Across the entries below, count the lines in which the word "Select" occurs. Reply with the count alone.

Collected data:
[Start of Attachment]

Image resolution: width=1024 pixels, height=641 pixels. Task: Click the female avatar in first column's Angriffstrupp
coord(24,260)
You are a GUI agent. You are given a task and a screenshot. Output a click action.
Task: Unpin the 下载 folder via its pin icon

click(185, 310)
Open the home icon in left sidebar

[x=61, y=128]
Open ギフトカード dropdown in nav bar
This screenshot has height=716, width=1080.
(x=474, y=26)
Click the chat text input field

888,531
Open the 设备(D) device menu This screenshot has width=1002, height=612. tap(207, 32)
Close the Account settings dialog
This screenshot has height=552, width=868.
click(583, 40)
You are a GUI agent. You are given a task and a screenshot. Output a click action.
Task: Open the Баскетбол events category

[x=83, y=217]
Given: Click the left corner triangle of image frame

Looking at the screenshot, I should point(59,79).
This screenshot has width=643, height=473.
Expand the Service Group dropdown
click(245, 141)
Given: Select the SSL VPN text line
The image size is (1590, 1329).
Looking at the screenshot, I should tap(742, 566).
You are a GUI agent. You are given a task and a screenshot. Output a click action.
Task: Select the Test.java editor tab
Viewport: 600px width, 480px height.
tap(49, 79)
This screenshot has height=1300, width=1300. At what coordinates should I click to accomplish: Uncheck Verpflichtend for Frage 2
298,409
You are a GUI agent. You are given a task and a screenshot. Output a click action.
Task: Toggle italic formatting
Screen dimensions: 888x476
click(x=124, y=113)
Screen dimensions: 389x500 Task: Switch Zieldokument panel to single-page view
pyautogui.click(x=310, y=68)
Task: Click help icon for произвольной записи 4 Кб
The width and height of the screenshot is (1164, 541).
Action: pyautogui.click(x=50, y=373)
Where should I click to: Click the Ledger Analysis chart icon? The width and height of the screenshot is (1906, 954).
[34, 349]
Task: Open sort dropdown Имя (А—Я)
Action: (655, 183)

[End of Attachment]

*Task solution*. 2